> [What to produce]: Using the entries below, write out the line with "This screenshot has width=1024, height=648.", the line with "The image size is (1388, 868).", and every line in between, exactly as each is written.

(Stored items from a collection)
::::::::::

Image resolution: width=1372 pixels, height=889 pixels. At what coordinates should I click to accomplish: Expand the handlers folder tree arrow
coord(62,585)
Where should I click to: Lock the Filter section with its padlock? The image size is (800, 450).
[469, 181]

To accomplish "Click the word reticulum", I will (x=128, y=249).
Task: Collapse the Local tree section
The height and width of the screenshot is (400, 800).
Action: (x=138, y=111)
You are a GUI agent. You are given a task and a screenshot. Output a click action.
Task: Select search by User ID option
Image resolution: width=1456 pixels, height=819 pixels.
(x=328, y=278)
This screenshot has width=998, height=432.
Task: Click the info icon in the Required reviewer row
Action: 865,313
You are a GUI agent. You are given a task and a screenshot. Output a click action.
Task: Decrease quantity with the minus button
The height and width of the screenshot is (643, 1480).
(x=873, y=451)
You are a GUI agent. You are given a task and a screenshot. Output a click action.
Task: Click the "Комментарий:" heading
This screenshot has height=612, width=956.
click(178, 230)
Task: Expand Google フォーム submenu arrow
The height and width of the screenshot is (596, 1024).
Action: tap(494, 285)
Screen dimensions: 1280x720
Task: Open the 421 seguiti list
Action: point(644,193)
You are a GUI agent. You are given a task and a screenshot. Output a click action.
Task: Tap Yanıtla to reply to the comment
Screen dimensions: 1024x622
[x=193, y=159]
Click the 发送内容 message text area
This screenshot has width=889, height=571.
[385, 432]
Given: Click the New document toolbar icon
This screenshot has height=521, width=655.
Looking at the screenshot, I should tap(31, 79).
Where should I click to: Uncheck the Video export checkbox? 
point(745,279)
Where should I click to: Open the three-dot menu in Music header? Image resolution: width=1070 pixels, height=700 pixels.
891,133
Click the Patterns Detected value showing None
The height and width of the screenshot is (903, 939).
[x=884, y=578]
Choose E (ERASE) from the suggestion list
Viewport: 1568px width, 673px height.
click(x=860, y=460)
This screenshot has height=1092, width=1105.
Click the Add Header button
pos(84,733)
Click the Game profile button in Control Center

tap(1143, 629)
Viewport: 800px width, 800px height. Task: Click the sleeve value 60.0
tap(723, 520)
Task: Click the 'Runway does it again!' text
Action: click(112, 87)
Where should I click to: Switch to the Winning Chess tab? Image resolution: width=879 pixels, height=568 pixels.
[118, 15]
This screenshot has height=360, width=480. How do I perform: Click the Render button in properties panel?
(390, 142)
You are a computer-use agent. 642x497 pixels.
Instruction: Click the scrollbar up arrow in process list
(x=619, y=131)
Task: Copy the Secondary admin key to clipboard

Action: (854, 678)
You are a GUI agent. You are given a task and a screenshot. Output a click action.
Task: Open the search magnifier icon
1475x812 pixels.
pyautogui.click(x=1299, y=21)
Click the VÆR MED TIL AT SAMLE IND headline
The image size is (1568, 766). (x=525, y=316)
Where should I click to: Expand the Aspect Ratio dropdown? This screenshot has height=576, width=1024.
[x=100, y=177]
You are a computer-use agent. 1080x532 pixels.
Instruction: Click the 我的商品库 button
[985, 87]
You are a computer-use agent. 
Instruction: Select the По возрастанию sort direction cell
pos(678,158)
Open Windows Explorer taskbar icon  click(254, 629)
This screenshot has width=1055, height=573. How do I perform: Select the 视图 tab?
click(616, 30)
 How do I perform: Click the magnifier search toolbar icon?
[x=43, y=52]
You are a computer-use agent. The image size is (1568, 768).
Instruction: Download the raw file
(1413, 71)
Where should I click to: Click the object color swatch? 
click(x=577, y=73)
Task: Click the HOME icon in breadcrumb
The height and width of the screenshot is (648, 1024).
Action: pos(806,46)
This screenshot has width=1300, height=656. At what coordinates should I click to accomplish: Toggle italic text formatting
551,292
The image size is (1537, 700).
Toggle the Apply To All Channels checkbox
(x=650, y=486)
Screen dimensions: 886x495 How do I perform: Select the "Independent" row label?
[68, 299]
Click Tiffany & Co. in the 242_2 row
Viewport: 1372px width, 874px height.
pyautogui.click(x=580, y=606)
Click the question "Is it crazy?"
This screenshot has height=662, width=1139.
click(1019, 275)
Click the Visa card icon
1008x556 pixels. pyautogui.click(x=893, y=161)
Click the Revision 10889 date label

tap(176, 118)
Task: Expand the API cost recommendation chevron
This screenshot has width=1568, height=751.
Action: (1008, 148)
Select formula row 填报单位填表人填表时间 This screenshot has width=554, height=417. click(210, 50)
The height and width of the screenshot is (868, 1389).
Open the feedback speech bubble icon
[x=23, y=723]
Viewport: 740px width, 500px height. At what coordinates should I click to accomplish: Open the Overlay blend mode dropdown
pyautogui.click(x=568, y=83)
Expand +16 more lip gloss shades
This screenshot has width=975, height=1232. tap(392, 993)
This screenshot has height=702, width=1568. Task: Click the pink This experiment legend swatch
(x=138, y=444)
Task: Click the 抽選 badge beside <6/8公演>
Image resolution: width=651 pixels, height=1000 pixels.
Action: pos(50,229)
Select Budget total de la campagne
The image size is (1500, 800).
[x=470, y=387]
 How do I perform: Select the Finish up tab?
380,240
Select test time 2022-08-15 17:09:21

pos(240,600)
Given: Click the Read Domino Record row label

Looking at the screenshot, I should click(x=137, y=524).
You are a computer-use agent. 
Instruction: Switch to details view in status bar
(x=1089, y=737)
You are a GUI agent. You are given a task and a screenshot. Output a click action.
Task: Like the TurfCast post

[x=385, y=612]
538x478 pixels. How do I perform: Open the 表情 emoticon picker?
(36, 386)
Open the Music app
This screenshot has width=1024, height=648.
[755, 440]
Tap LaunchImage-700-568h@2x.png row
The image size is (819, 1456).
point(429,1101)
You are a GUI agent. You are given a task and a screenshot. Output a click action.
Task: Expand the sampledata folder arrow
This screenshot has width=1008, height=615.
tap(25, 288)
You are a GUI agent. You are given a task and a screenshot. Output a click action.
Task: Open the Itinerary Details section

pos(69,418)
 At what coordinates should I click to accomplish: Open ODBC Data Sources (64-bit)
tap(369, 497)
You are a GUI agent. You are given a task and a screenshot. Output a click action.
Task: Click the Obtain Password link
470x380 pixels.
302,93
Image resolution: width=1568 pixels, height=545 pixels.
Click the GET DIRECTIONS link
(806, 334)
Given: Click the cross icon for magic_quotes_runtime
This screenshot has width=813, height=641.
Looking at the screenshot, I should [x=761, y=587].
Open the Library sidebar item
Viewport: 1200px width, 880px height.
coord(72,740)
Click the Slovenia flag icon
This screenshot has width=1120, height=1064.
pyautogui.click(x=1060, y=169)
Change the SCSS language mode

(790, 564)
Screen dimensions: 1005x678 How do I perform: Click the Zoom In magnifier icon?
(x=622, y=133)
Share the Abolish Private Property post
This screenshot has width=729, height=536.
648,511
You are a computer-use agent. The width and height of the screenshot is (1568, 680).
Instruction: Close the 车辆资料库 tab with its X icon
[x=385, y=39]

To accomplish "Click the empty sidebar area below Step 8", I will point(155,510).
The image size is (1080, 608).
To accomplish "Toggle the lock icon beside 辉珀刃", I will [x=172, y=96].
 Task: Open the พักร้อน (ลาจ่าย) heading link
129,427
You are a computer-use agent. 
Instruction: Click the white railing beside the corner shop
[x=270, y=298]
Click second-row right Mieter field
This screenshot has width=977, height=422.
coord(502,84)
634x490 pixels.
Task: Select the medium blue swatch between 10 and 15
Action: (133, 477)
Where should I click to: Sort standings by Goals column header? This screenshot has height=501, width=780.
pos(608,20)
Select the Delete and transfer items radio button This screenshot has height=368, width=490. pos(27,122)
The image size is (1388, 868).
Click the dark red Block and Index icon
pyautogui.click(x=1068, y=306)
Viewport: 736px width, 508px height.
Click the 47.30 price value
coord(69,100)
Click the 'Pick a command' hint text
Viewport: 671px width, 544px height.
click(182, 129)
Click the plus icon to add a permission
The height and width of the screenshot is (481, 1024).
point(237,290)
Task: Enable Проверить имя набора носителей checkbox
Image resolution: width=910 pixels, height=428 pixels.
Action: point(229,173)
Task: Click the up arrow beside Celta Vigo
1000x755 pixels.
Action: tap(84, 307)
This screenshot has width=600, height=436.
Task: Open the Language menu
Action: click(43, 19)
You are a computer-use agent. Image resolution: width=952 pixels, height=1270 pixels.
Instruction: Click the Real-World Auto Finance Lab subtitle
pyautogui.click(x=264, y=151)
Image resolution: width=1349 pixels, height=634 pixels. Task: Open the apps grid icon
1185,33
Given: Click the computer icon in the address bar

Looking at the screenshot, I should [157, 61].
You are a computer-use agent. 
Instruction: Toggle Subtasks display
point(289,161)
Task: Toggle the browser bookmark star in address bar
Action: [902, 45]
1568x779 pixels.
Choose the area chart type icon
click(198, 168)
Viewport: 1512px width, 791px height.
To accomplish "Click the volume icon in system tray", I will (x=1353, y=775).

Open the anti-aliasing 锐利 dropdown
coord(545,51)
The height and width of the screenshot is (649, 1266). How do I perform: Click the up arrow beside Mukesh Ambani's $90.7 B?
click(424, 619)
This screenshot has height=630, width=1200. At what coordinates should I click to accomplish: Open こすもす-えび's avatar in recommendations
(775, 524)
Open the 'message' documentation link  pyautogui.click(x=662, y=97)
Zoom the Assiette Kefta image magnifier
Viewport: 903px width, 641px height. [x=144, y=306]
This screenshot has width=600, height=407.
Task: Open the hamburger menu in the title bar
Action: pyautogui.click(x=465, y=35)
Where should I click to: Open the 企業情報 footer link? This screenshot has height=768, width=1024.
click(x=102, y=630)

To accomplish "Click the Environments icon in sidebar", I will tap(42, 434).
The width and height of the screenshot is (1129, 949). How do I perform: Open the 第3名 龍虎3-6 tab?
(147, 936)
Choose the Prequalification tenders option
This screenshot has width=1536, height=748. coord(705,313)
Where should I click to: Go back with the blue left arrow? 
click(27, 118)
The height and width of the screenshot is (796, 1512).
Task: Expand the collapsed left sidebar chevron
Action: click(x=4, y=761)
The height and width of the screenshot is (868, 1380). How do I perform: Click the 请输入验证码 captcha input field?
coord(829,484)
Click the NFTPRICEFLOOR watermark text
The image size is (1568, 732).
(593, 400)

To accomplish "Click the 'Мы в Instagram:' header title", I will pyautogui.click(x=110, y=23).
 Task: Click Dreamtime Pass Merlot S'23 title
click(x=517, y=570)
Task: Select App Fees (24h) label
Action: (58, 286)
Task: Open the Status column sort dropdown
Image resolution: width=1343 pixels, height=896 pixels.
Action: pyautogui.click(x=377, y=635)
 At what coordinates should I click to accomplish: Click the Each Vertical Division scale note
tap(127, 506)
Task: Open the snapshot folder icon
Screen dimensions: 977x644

::::::::::

> [Answer to this problem]:
This screenshot has width=1024, height=648.
[755, 440]
Tap LaunchImage-700-568h@2x.png row
The image size is (819, 1456).
point(429,1101)
You are a GUI agent. You are given a task and a screenshot. Output a click action.
Task: Expand the sampledata folder arrow
This screenshot has width=1008, height=615.
tap(25, 288)
You are a GUI agent. You are given a task and a screenshot. Output a click action.
Task: Open the Itinerary Details section

pos(69,418)
 At what coordinates should I click to accomplish: Open ODBC Data Sources (64-bit)
tap(369, 497)
You are a GUI agent. You are given a task and a screenshot. Output a click action.
Task: Click the Obtain Password link
470x380 pixels.
302,93
Image resolution: width=1568 pixels, height=545 pixels.
Click the GET DIRECTIONS link
(806, 334)
Given: Click the cross icon for magic_quotes_runtime
This screenshot has width=813, height=641.
Looking at the screenshot, I should [x=761, y=587].
Open the Library sidebar item
Viewport: 1200px width, 880px height.
coord(72,740)
Click the Slovenia flag icon
This screenshot has width=1120, height=1064.
pyautogui.click(x=1060, y=169)
Change the SCSS language mode

(790, 564)
Screen dimensions: 1005x678 How do I perform: Click the Zoom In magnifier icon?
(x=622, y=133)
Share the Abolish Private Property post
This screenshot has width=729, height=536.
648,511
You are a computer-use agent. The width and height of the screenshot is (1568, 680).
Instruction: Close the 车辆资料库 tab with its X icon
[x=385, y=39]

To accomplish "Click the empty sidebar area below Step 8", I will point(155,510).
The image size is (1080, 608).
To accomplish "Toggle the lock icon beside 辉珀刃", I will [x=172, y=96].
 Task: Open the พักร้อน (ลาจ่าย) heading link
129,427
You are a computer-use agent. 
Instruction: Click the white railing beside the corner shop
[x=270, y=298]
Click second-row right Mieter field
This screenshot has width=977, height=422.
coord(502,84)
634x490 pixels.
Task: Select the medium blue swatch between 10 and 15
Action: (133, 477)
Where should I click to: Sort standings by Goals column header? This screenshot has height=501, width=780.
pos(608,20)
Select the Delete and transfer items radio button This screenshot has height=368, width=490. pos(27,122)
The image size is (1388, 868).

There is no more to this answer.